▸ EXERCISE DESCRIPTION: In the records below, find the line containing "This screenshot has height=359, width=658."; give it again exactly, along with every line that follows, and nothing else.

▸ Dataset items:
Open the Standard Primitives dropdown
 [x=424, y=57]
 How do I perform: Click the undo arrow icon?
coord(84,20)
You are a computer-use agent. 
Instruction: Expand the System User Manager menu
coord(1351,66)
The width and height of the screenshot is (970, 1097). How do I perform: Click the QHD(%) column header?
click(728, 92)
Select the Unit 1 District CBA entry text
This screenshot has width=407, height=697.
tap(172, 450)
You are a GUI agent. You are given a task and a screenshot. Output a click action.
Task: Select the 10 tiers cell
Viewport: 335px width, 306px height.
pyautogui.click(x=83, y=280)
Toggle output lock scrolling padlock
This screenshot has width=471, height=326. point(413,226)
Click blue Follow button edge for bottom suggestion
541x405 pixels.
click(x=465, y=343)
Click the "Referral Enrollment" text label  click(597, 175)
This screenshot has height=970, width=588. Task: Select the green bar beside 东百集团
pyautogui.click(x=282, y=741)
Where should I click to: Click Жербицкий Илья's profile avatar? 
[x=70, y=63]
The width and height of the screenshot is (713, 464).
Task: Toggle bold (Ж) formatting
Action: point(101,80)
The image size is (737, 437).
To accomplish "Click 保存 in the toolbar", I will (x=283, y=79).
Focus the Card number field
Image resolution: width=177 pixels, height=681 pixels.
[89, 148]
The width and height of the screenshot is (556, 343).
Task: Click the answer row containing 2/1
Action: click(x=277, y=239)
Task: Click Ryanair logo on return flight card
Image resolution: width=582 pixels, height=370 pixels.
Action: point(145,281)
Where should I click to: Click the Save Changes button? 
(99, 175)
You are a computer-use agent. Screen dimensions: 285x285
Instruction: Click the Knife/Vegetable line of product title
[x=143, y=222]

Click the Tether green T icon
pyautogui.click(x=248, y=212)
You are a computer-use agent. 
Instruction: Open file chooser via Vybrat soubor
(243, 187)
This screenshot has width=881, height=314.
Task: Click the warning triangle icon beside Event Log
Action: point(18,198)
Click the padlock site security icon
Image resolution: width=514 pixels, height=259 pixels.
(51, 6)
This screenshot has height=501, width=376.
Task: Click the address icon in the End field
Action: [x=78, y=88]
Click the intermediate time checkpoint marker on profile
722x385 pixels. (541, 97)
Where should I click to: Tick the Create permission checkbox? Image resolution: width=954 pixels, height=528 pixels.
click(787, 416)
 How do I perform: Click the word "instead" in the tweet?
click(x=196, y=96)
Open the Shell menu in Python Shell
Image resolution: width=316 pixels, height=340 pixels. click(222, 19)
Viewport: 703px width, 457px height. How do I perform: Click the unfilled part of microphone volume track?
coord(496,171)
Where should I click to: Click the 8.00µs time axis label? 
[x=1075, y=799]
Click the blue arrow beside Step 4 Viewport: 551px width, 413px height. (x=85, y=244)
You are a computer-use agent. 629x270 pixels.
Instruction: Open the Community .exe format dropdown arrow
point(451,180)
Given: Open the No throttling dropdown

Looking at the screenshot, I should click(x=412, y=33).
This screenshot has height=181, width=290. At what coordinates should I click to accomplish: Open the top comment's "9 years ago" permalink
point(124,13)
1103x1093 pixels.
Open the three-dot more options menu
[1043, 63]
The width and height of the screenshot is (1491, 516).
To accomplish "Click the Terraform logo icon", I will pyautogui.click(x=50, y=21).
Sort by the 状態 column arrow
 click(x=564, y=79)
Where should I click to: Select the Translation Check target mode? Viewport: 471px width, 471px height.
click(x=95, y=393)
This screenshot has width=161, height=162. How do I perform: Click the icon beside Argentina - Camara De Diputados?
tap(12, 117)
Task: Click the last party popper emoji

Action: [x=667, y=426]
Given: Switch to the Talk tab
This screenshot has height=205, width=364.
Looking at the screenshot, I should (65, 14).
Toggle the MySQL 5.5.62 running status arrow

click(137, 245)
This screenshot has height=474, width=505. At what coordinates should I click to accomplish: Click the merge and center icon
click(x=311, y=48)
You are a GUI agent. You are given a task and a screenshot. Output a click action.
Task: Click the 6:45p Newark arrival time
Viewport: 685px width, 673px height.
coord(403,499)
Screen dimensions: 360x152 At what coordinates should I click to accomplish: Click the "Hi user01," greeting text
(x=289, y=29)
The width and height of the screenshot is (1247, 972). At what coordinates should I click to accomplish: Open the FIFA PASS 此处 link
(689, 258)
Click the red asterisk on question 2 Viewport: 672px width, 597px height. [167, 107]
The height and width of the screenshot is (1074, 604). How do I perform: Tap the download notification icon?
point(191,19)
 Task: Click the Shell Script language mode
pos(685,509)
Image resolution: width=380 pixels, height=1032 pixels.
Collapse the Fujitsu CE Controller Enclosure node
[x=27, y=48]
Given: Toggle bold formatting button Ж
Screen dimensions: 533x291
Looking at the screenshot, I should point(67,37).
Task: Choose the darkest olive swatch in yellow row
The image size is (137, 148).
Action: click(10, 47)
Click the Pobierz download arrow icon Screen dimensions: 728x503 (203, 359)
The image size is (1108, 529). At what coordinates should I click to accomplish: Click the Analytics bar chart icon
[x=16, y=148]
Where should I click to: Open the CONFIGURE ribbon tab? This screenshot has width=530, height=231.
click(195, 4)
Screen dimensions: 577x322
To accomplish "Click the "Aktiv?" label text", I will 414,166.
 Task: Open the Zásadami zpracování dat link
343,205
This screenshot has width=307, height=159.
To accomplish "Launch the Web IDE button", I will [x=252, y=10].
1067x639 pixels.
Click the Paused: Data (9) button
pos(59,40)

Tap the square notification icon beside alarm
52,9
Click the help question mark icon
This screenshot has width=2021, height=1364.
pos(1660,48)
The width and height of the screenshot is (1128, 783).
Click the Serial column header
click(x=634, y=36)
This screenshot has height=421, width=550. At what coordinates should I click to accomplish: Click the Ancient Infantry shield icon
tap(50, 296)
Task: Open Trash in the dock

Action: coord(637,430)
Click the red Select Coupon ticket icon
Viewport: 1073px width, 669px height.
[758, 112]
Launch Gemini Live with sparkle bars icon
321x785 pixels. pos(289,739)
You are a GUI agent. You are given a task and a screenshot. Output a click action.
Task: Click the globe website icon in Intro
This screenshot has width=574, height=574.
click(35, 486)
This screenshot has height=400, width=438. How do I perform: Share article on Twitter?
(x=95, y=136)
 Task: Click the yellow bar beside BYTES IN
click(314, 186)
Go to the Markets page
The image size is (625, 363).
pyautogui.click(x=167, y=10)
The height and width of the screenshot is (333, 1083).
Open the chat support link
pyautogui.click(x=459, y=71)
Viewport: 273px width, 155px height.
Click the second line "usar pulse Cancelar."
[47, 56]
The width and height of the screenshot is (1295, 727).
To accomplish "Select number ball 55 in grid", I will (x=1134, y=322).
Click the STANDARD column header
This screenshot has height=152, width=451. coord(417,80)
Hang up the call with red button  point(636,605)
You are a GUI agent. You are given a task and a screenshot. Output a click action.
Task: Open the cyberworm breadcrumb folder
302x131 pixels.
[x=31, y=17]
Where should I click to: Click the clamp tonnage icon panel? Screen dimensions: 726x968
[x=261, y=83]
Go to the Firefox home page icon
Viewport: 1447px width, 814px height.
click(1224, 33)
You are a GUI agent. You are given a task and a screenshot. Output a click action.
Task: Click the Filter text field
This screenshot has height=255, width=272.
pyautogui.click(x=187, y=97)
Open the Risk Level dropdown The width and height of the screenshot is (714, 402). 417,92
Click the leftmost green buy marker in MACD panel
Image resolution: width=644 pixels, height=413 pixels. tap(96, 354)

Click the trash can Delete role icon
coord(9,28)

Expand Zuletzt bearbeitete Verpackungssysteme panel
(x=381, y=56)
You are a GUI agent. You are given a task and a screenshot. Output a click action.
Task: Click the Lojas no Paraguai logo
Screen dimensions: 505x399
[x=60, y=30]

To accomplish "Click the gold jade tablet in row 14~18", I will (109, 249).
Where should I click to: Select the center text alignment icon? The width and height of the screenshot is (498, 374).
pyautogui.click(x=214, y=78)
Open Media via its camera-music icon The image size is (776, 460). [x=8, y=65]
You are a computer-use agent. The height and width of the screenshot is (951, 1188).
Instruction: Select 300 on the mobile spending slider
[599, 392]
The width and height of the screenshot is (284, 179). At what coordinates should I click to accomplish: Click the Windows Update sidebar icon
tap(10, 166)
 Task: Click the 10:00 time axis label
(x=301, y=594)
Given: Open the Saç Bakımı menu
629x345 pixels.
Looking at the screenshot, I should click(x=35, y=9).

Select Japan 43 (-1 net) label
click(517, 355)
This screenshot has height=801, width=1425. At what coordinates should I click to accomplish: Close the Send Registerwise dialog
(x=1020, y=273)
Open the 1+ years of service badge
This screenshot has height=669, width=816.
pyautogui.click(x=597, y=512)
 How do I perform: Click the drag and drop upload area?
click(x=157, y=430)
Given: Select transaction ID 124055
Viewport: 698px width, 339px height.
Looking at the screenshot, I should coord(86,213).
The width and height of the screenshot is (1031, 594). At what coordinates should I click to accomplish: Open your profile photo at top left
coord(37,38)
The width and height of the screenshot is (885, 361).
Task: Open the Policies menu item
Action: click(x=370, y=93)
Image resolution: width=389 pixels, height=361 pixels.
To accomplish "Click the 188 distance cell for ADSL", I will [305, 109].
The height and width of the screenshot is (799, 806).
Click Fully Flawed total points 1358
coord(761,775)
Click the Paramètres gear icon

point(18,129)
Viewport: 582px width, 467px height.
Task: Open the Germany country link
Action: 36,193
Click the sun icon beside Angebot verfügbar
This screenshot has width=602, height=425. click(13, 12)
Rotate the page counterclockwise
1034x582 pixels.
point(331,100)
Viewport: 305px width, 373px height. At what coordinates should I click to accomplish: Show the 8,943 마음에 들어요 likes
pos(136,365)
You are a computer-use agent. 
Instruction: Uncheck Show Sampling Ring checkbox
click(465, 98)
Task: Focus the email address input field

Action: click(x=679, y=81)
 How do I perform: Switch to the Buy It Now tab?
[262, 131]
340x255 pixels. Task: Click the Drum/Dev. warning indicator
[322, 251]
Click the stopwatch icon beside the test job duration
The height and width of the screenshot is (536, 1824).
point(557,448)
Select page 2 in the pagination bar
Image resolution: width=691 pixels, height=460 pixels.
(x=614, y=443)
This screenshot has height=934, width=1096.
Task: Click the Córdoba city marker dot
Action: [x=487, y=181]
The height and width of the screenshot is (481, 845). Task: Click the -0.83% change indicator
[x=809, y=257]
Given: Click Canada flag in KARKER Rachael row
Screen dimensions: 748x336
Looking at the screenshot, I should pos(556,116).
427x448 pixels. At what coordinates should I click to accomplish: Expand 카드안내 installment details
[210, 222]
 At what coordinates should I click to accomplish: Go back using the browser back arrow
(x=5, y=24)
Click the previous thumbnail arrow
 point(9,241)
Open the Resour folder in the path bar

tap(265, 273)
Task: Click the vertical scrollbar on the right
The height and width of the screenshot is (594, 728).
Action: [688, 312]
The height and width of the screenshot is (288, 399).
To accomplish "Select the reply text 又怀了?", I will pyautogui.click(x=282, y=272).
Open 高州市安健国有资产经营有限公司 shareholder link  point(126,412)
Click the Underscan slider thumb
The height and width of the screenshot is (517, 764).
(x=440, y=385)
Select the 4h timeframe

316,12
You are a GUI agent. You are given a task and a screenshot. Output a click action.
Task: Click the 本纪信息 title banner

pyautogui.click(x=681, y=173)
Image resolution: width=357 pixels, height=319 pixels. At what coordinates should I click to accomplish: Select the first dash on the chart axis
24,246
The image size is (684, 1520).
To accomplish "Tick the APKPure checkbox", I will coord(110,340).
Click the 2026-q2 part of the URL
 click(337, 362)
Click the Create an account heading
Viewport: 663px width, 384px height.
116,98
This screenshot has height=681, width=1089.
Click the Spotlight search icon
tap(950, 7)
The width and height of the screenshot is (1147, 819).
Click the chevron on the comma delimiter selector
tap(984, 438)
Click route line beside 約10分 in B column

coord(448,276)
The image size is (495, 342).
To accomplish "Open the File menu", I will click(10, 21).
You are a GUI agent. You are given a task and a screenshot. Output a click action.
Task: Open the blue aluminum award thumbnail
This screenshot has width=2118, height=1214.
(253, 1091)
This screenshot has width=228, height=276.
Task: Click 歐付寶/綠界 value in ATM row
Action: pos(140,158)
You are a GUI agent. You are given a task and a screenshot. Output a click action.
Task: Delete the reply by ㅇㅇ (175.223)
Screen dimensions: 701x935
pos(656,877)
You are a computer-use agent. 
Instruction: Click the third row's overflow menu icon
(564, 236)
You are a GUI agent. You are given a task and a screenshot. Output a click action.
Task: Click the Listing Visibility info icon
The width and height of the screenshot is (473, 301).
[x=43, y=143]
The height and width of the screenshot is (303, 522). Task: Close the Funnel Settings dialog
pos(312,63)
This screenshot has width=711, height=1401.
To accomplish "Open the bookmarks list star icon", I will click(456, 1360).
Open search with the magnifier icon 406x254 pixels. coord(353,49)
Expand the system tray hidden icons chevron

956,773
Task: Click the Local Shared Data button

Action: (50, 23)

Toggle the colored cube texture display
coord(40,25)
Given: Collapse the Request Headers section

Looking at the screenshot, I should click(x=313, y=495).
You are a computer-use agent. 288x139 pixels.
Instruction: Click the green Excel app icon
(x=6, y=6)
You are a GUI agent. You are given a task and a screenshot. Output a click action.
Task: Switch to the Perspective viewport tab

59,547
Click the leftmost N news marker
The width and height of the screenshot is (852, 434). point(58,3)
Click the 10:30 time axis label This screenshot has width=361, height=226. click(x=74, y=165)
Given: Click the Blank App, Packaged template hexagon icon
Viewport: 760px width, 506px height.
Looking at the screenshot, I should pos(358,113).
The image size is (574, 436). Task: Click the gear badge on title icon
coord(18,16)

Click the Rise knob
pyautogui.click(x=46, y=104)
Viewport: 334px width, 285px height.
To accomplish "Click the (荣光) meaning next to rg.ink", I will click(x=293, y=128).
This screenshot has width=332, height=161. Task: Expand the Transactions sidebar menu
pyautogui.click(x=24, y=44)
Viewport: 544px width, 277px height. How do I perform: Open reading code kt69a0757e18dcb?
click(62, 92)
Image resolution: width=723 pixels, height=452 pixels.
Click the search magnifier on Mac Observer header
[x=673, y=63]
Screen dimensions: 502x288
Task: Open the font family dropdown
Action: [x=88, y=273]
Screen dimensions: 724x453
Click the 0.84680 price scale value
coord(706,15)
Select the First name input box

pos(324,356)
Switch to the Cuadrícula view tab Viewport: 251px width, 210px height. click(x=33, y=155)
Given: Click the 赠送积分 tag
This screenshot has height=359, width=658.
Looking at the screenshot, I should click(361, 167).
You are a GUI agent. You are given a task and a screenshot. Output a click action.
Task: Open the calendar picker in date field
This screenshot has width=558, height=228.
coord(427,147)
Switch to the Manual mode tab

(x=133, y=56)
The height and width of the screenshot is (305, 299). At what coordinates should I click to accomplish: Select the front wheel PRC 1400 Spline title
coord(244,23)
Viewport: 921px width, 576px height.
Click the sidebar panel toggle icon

▸ RESPONSE TO THE EXERCISE:
This screenshot has height=359, width=658.
Looking at the screenshot, I should click(361, 167).
You are a GUI agent. You are given a task and a screenshot. Output a click action.
Task: Open the calendar picker in date field
This screenshot has width=558, height=228.
coord(427,147)
Switch to the Manual mode tab

(x=133, y=56)
The height and width of the screenshot is (305, 299). At what coordinates should I click to accomplish: Select the front wheel PRC 1400 Spline title
coord(244,23)
Viewport: 921px width, 576px height.
Click the sidebar panel toggle icon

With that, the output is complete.